Stock of the Week
NYSE Symbol: CCL
Industry: leisure travel
Price as of 7/23: $46.21
After a negative year in 2018, the markets have roared back in the first half of 2019 with the major averages up 19% year to date. Tech stocks and growth stocks have performing very well, but value stocks and many high dividend paying stocks have been left behind. At the end of June, an equity analysis at J.P. Morgan wrote to clients that, value was currently trading at the biggest discount ever with good risk reward going forward. Even with the major averages at all time highs, numerous stocks in the S&P 500 provide dividend yields of greater than 4%. This week we'll highlight one such stock in the leisure travel space. The featured stock is Carnival. Like most value stocks, Carnival has seen better days. The company reported earnings back in June when they lowered third quarter and full year guidance. The company blamed, among other things, their European division which continues to struggle. Geopolitical and macroeconomic headwinds are also causing many to delay travel plans in certain parts of the world and the Trump administration's decision to ban travel to Cuba once again hasn't helped. With the stock now trading at a four-year low, the valuation looks compelling. The dividend yield of 4.4% is attractive, a recent positive article in Barron's lends support and insider buying from the CEO suggests that the stock is attractively priced with hopefully good risk-reward going forward.
For the last month, Carnival's stock has been consolidating around the $45 a share level which was support back in 2016 and 2015. At the start of the month, Barron's wrote a positive article on Carnival expecting smoother sailing for the cruise-liner that boasts over 100 ships and controls nearly 50% of the market share. The biggest drag on earnings is coming from Europe which accounts for 30% of their business, more than double any rival. The debt level is high at $11 billion and the company is spending on new cruise ships which can cost as much as a billion dollars, but the outlook for Carnival and the industry remains bright. Travel remains one of the world's largest growth industries, growing 4% annually. This has been the bull case for Boeing the last several years thanks to a growing middle class around the world that wants to do what American middle-class citizens do, travel and see the world.

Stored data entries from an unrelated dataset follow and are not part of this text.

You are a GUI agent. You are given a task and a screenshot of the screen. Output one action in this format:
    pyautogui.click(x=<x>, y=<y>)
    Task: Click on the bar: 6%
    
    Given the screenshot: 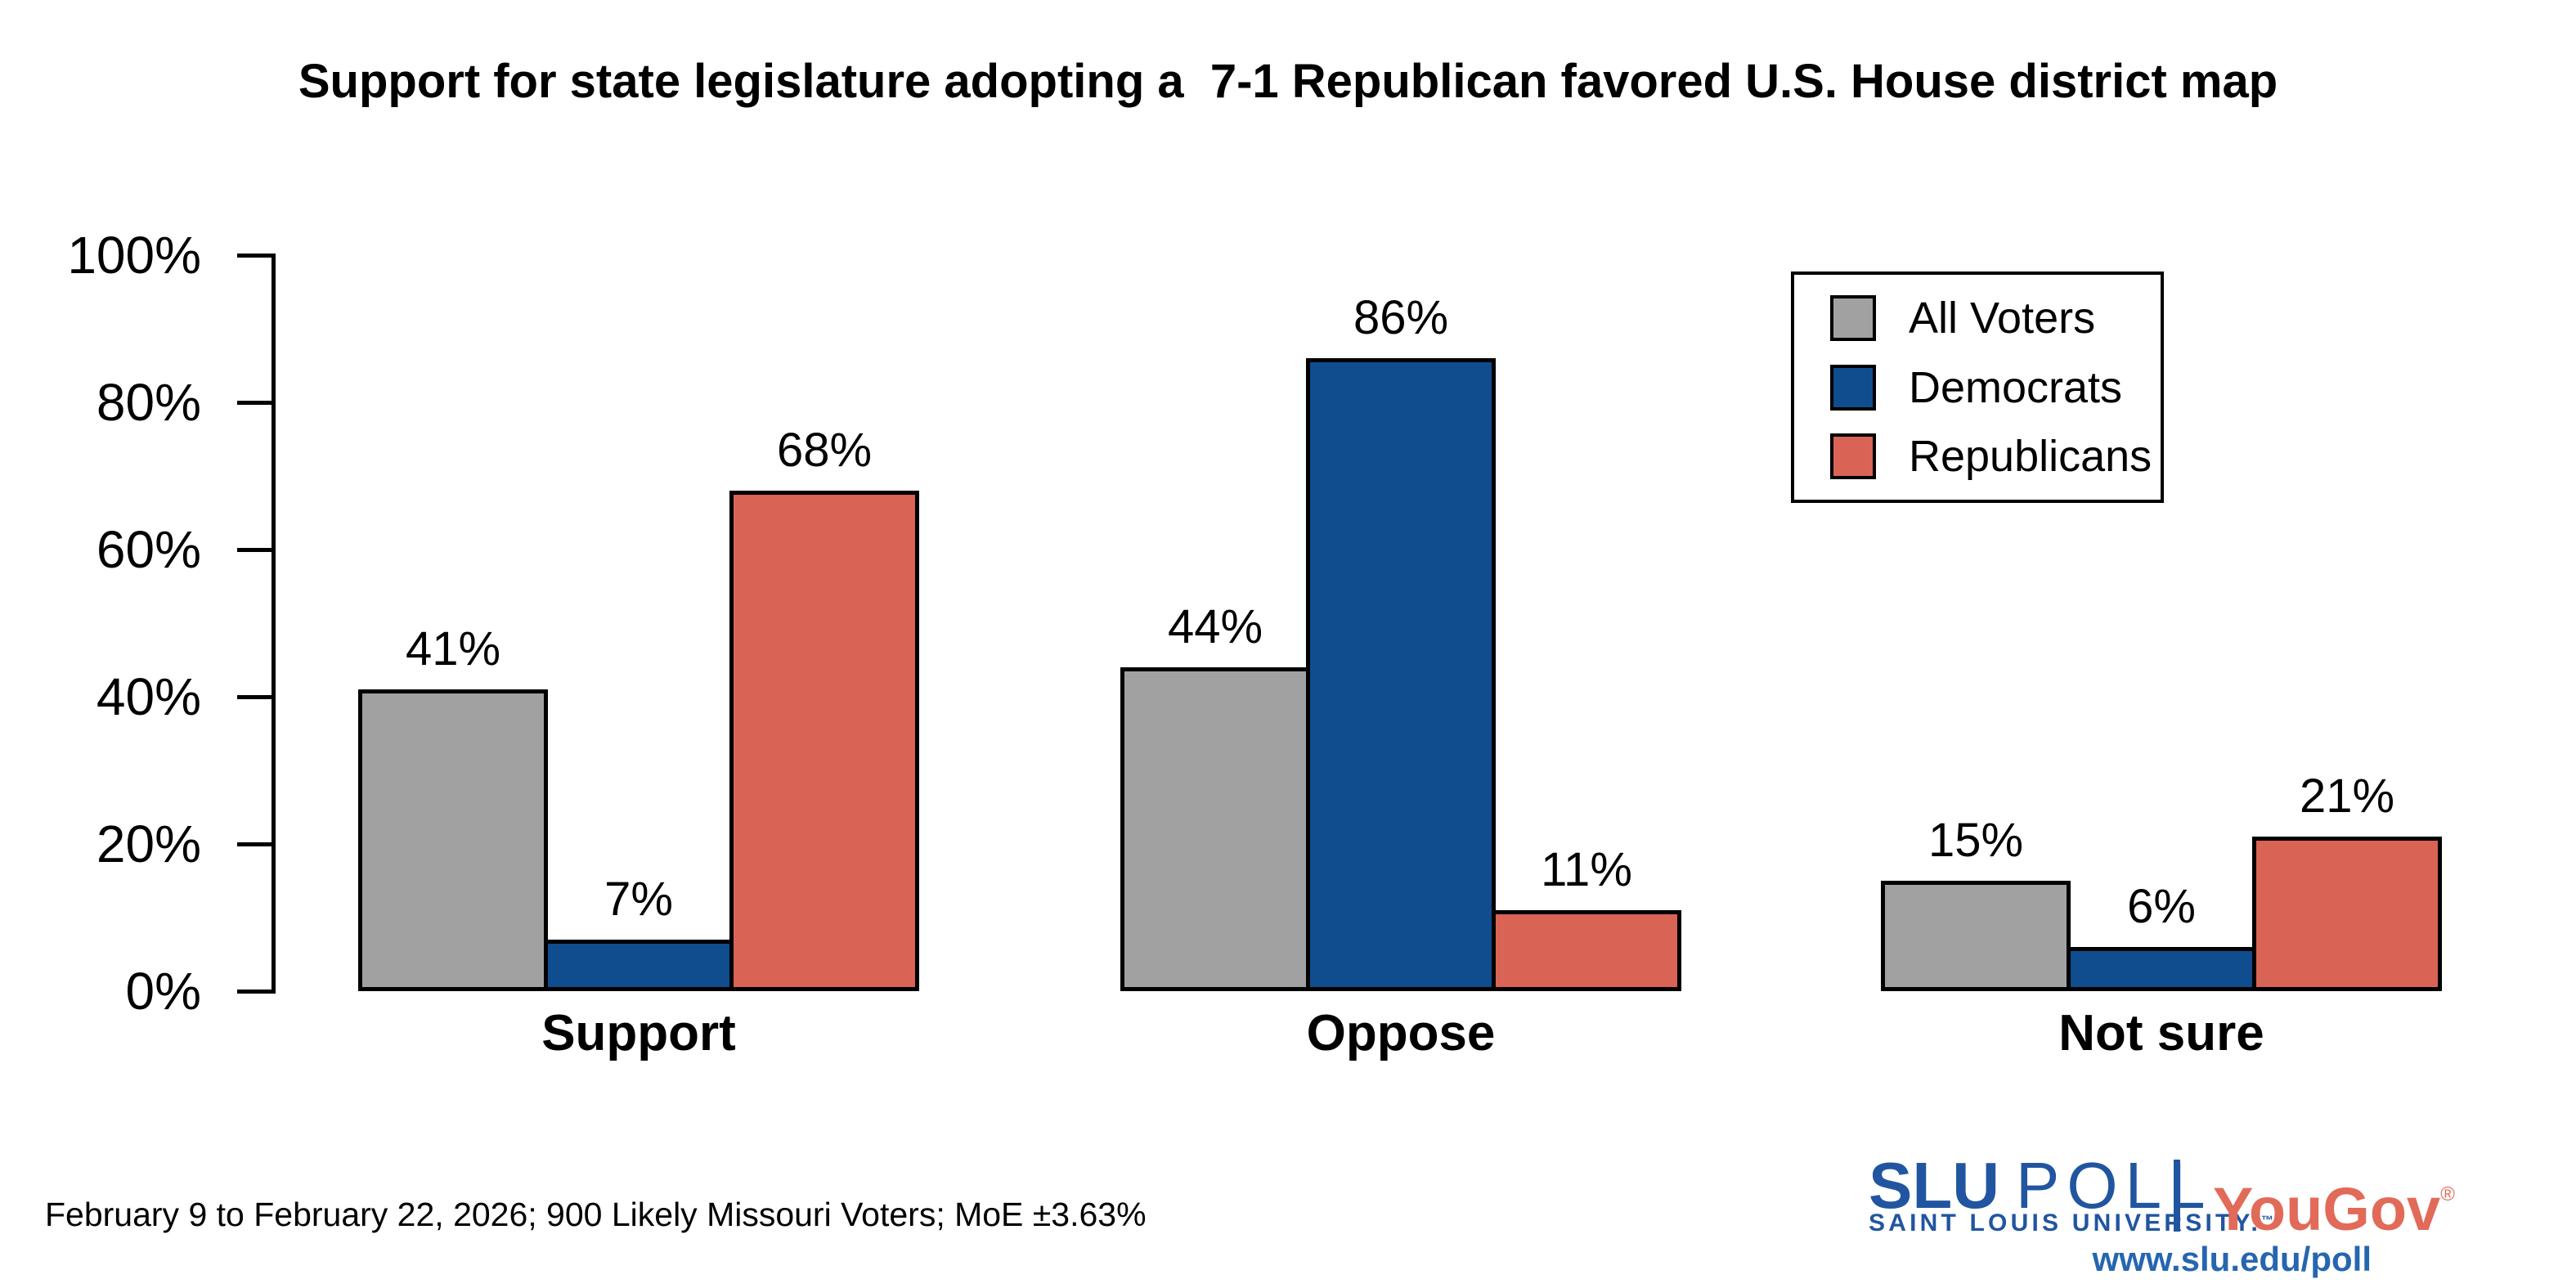 What is the action you would take?
    pyautogui.click(x=2162, y=935)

The Barron's article also suggested that recent valuations may attract activist investors, including individuals like Warren Buffett and Berkshire Hathaway who have the money and resources to buy the whole company. At currently levels the stock provides attractive valuation trading for 10 times earnings, 1.6 times sales, 1.3 times book value of $35 a share and sports a great dividend yield of 4.4%. The analyst over at Wells Fargo has made comments that the stock is too cheap and has a price target of $59 a share or 30% above current levels. The analyst over at SunTrust has an even higher price target of $65 a share. With the stock trading at multi-year lows, you'd like to see management take advantage of the recent pull back with insider buying or a share buyback plan. At the end of June, the CEO bought 22,000 shares or a million dollars. Insider buying is a great indicator of valuation by insiders who should know when their own stock is cheap. If the CEO and the Barron's article are any indication, Carnival's stock could perform well going forward.